Gentlemen Prefer Blondes (1925)

The novel takes the form of the diary of Lorelei Lee, a Little Rock girl of spectacular beauty and limited education who uses her charms to extract diamonds, trips to Europe, and proposals of marriage from a succession of wealthy men. The joke — sustained with perfect pitch across the entire novel — is that Lorelei’s cheerfully mercenary worldview is presented in her own malapropism-laden prose, so that the reader simultaneously laughs at her and admires her.

The book originated as a series of sketches for Harper’s Bazaar in 1925, inspired by Loos’s observation that her friend H. L. Mencken — the most intellectually formidable man in America — lost all critical faculty in the presence of a dim blonde. The character of Lorelei was modelled partly on a woman Mencken was pursuing.

Edith Wharton called it “the great American novel (at last!).” James Joyce was reportedly a fan. The sequel, But Gentlemen Marry Brunettes (1928), follows Lorelei’s friend Dorothy and is sharper and darker but was less successful.

Screenwriting

Loos was a genuine pioneer of American screenwriting. She wrote for D. W. Griffith throughout the 1910s, contributed to Douglas Fairbanks films, and wrote intertitles that were among the wittiest in silent cinema. In the sound era she worked at MGM, where she wrote or contributed to Red-Headed Woman (1932, starring Jean Harlow), The Women (1939, adapted from Clare Boothe Luce’s play), and numerous other films.

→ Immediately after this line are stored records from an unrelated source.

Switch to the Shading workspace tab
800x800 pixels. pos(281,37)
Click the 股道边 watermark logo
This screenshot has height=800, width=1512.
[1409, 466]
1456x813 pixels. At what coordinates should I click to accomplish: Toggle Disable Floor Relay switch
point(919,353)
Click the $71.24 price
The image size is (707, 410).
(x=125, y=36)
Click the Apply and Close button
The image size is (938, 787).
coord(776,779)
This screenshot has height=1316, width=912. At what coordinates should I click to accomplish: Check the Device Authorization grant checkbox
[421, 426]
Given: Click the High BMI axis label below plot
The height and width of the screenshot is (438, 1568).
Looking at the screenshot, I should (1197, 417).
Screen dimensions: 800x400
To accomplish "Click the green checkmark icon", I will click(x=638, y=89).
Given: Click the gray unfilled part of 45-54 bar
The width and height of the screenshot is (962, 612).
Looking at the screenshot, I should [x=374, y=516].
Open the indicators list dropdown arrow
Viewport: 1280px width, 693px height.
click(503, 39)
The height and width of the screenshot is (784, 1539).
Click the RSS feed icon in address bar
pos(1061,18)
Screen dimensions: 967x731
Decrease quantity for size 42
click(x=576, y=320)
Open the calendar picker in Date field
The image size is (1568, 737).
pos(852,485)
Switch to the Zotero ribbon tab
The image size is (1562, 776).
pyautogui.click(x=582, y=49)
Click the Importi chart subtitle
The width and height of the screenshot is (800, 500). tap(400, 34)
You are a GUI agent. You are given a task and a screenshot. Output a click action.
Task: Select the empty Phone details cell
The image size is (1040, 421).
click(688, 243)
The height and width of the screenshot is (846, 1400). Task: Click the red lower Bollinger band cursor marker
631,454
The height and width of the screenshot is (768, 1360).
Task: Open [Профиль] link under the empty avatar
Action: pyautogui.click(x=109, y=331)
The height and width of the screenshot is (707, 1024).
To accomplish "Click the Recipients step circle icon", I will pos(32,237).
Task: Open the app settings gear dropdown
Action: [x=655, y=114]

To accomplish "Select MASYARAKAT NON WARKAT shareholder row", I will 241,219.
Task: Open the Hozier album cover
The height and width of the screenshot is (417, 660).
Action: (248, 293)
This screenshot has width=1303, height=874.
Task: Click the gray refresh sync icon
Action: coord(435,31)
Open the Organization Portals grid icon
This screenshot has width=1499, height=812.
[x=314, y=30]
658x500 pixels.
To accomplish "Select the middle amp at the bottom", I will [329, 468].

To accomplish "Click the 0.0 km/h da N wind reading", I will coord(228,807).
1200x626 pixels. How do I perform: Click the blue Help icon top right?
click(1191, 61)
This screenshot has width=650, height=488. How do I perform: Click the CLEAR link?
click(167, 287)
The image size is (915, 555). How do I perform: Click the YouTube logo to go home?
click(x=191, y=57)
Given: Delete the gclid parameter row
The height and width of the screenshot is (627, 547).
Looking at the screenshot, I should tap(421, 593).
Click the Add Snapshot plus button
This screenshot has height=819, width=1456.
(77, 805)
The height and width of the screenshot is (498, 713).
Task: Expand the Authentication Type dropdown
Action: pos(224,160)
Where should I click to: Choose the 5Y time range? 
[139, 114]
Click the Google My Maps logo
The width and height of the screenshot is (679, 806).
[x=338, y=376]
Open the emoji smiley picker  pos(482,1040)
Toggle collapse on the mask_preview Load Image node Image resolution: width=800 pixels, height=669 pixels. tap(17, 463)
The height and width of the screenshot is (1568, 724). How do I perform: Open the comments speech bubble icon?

Her adaptation of Gentlemen Prefer Blondes for the stage (1949) ran on Broadway with Carol Channing as Lorelei, launching Channing’s career. The 1953 film, though loosely adapted, produced two of the most iconic scenes in cinema history: Marilyn Monroe singing “Diamonds Are a Girl’s Best Friend.”

Memoirs

Loos wrote several volumes of memoirs that are themselves works of art: A Girl Like I (1966), Kiss Hollywood Good-by (1974), and Cast of Thousands (1977). These are not reliable autobiography — Loos smoothed, omitted, and embellished freely — but they are brilliantly observed accounts of Hollywood’s golden age and New York literary society, written with the same comic precision that animates Gentlemen Prefer Blondes.

Critical Standing

Loos has never been given the full critical recognition her work deserves. She was too popular to be taken seriously as a literary figure, too funny to be treated as an important screenwriter, and too associated with Hollywood to be embraced by the New York literary establishment. Feminist critics have begun to reclaim her — the creation of Lorelei Lee, a woman who understands exactly how patriarchal economics works and manipulates it with cheerful competence, was a more radical act than it appeared.

Collecting Loos

Gentlemen Prefer Blondes (1925, Boni & Liveright) in first edition with dust jacket is a major collectible, bringing $2,000–$5,000 in fine condition. The jacket, designed by Ralph Barton, is particularly desirable. But Gentlemen Marry Brunettes (1928) firsts are $200–$500. Her memoirs are modestly priced ($30–$100) and are among the most entertaining Hollywood memoirs ever written.